”Large swathes of manufacturing could see downturns of the likes not seen before” - IHS Markit

The global coronavirus disease (COVID-19) led to a notable deterioration in euro area manufacturing sector operating conditions during March, according to IHS Markit. Output, new orders and purchasing all fell sharply, whilst jobs were cut markedly, and supply-side constraints intensified at a record pace. Confidence about the future sank to a historical low. 


At the aggregate level, the deterioration in manufacturing output was the greatest since April 2009. Output fell sharply in line with a similar fall in manufacturing new orders, which also deteriorated to a degree unsurpassed for just under 11 years.

According to Chris Williamson, chief business economist at IHS Markit: “Even the slide in the PMI to a seven-and-a-half year low masks the severity of the slump in manufacturing as it includes a measure of supply chain delays, which boosted the index. Supply delays are normally seen as a sign of rising demand, but at the moment near-record delays are an indication of global supply chains being decimated by factory closures around the world.”
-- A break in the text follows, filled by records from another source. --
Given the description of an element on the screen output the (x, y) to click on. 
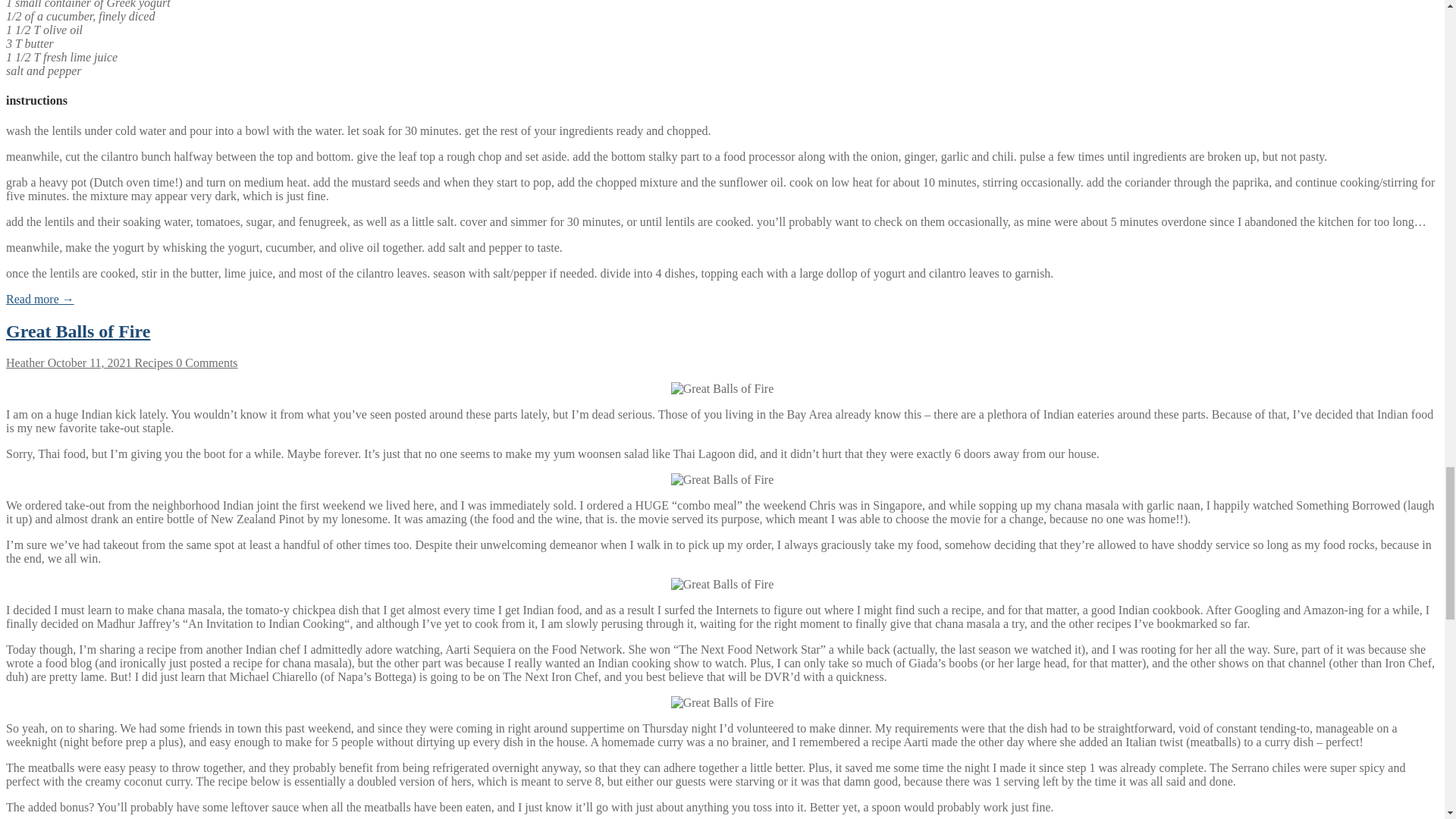
Great Balls of Fire (77, 331)
Great Balls of Fire (77, 331)
Given the description of an element on the screen output the (x, y) to click on. 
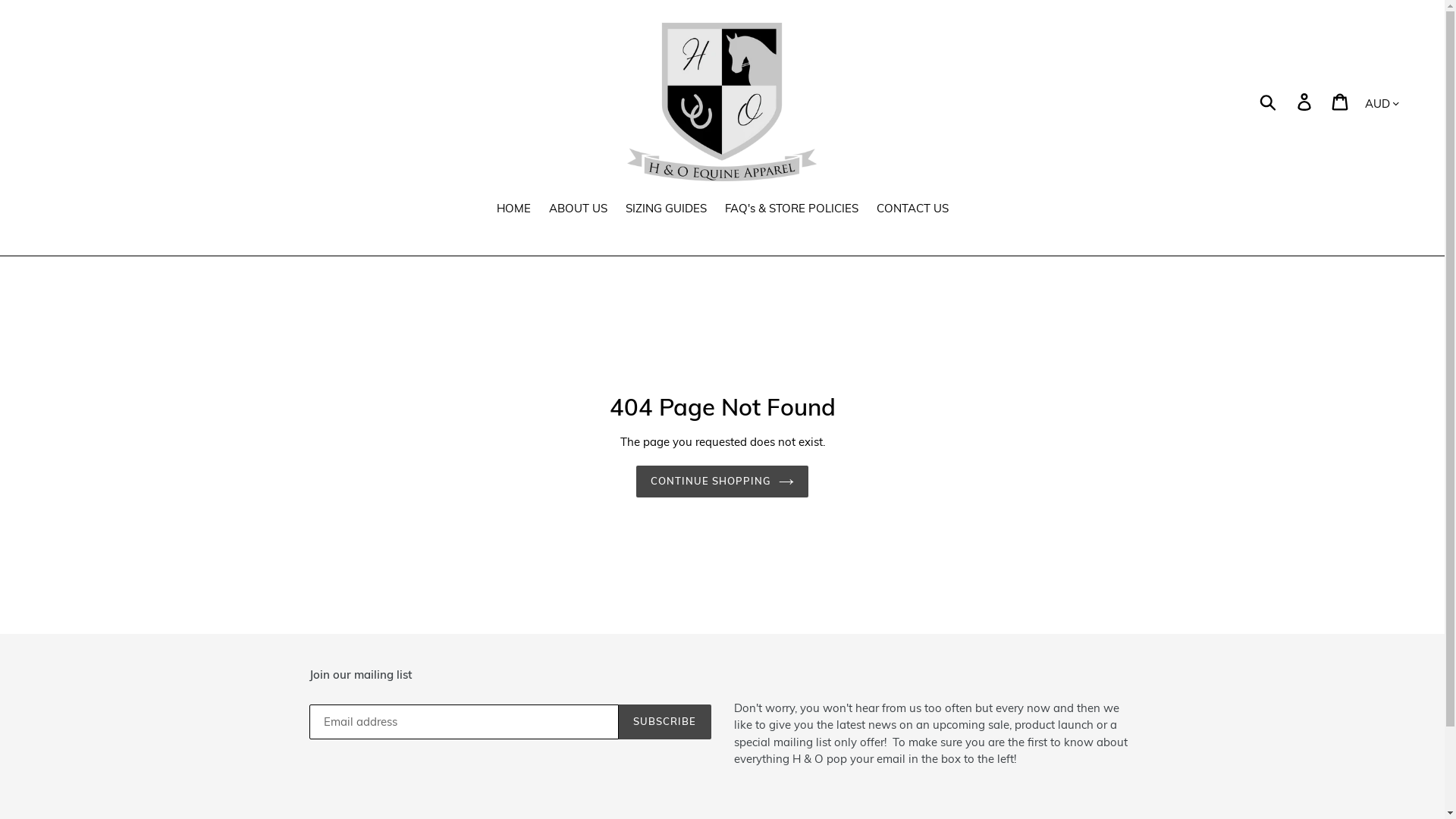
Log in Element type: text (1305, 102)
SIZING GUIDES Element type: text (665, 209)
Cart Element type: text (1340, 102)
HOME Element type: text (512, 209)
Submit Element type: text (1268, 102)
SUBSCRIBE Element type: text (664, 721)
CONTINUE SHOPPING Element type: text (722, 481)
ABOUT US Element type: text (578, 209)
CONTACT US Element type: text (912, 209)
FAQ's & STORE POLICIES Element type: text (791, 209)
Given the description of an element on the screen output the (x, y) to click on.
“The concern is that we are still some way off peak decline for manufacturing. Besides the hit to output from many factories simply closing their doors, the coming weeks will likely see both business and consumer spending on goods decline markedly as measures to contain the coronavirus result in dramatically reduced orders at those factories still operating.”
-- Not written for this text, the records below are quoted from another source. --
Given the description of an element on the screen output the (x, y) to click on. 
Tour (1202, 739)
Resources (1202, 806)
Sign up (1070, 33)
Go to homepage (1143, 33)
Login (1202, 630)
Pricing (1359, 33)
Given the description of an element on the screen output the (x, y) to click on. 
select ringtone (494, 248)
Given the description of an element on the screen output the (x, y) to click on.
”Company closures, lockdowns and rising unemployment are likely to have an unprecedented impact on expenditure around the world, crushing demand for a wide array of products. Exceptions will be food manufacturing and pharmaceuticals, but elsewhere large swathes of manufacturing could see downturns of the likes not seen before.”

Eurozone manufacturing PMI

All country level PMIs were lower compared to the previous month. Italy saw the sharpest deterioration in operating conditions, with the respective PMI the lowest in nearly 11 years. Having consistently recorded the best growth in recent months, Greece was the second-worst performer during March.

Elsewhere, France, Ireland and Spain all saw multiyear low readings for their PMIs. Only the Netherlands recorded a PMI above the 50.0 nochange level in March, though growth here was marginal.

France, Germany and Greece recorded the sharpest falls in new export work. Manufacturers continued to face significant obstacles in securing supplies during March, both from within and outside of European markets.

The survey showed that average lead times deteriorated to the greatest degree in nearly 23 years of data collection, with firms across all nations indicating considerable delays to their input delivery.